Lubiprostone activates ClC-2 in stably transfected HEK293 cells. We examined the properties of the predominant anion channels in HEK293 cells stably transfected with human ClC-2 (27) (A). The patches we formed on HEK cells were not as stable or as high resistance as those on A6 cells; however, the anion channel activated by lubiprostone had channel kinetics that were essentially indistinguishable from the channels in A6 cells we had identified as ClC-2 channels (Figs. 1 and 4). B: the current-voltage relationship of ClC-2 channels in stably transfected HEK293 cells. The current-voltage relationship of the anion channel activated by lubiprostone was essentially the same as that of the channels in A6 cells we had identified as ClC-2 channels (Fig. 6A).
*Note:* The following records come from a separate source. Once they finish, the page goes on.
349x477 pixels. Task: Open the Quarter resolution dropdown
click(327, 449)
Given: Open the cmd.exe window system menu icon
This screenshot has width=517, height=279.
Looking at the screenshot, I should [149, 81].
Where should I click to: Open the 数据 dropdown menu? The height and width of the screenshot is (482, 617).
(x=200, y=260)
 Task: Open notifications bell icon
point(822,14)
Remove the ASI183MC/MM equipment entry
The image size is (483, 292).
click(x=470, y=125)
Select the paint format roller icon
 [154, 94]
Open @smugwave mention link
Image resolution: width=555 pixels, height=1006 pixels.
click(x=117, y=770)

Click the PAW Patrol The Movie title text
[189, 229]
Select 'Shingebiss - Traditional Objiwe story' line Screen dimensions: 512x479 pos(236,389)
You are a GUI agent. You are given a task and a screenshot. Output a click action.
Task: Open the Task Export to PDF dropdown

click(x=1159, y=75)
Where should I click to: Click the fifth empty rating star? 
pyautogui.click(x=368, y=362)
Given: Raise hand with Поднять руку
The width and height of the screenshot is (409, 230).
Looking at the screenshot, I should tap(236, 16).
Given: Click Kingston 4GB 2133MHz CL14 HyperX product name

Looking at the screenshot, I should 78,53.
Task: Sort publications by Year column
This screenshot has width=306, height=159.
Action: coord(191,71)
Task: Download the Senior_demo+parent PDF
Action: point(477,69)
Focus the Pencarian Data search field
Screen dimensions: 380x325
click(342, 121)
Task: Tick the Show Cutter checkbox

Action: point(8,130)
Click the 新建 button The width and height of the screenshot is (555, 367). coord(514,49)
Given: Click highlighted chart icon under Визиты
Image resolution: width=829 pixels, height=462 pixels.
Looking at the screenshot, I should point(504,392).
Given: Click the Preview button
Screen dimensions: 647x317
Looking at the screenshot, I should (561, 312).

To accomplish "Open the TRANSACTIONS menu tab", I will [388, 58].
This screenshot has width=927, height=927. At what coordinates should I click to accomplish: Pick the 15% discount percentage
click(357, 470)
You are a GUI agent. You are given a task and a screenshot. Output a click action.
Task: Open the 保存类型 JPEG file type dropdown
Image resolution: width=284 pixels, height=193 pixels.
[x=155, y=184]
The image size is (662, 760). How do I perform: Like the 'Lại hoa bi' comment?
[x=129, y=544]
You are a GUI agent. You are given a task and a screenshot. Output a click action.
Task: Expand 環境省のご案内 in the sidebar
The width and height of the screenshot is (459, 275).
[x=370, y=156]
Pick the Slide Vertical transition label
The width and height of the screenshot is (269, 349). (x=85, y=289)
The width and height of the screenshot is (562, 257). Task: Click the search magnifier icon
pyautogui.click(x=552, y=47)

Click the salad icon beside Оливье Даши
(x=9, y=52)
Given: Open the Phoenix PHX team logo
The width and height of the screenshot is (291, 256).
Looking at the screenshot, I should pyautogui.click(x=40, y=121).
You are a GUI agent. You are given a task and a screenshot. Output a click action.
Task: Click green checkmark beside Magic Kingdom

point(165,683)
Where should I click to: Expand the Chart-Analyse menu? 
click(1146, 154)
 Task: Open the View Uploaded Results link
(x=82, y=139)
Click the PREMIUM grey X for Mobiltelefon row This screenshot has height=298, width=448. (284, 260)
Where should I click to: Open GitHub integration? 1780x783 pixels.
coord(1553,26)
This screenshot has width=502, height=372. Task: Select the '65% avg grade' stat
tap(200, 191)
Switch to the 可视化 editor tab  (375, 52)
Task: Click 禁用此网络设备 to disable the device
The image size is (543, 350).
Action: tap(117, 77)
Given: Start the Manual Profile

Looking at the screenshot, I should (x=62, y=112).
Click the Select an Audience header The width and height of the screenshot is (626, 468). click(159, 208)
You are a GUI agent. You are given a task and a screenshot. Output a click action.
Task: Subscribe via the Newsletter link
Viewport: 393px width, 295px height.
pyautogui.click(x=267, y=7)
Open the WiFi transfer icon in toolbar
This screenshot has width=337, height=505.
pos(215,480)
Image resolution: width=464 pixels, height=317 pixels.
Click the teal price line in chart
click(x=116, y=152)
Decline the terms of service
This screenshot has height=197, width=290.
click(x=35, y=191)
In this figure, the arrows mark the level of the closed state.

Fig. 18.

Glibenclamide blocks ClC-2. A: ClC-2 induced by 100 nM lubiprostone before (top) or after glibenclamide (0.1 mM), ordinarily considered a CFTR blocker. The all-point amplitude histograms below shows that glibenclamide significantly reduces the open state and increases the occupancy of the closed state (compare histograms in B and C). In this figure, the arrows mark the level of the closed state.

Fig. 19.

Glibenclamide appears to block open ClC-2 channels. Glibenclamide appears to be an open channel blocker since it reduces the mean open time as judged from the open-interval histograms (before glibenclamide in light gray; after in dark gray). The mean open time at −60 mV before glibenclamide is 60 ± 2.9 ms, which is reduced to 32 ± 2.2 ms and induces a second component in the closed-interval histogram (before glibenclamide in gray; after in dark gray). The closed-interval histogram before glibenclamide is best fit (as judged by a χ² comparison) by a single exponential distribution with a mean closed time of 278 ± 3.3 ms, but after glibenclamide, the histogram is best fit by 2 exponential distributions with mean times of 233 ± 2.55 and 37 ± 5.6 ms. The second component (with the shorter mean duration) should represent the mean duration of the glibenclamide blocked state. C: open probability vs. time after exposure of the whole cell to glibenclamide. The block is relatively slow (the time constant for block is 466 ± 290 s) presumably reflecting the time necessary for glibenclamide to enter the cell and, even at long times, the block does not appear to be complete reflecting the fact that glibenclamide is not a particularly effective blocker of ClC-2. Nonetheless, the reduction in open probability (P_o) is statistically significant (P < 0.001 by Mann-Whitney rank-sum test).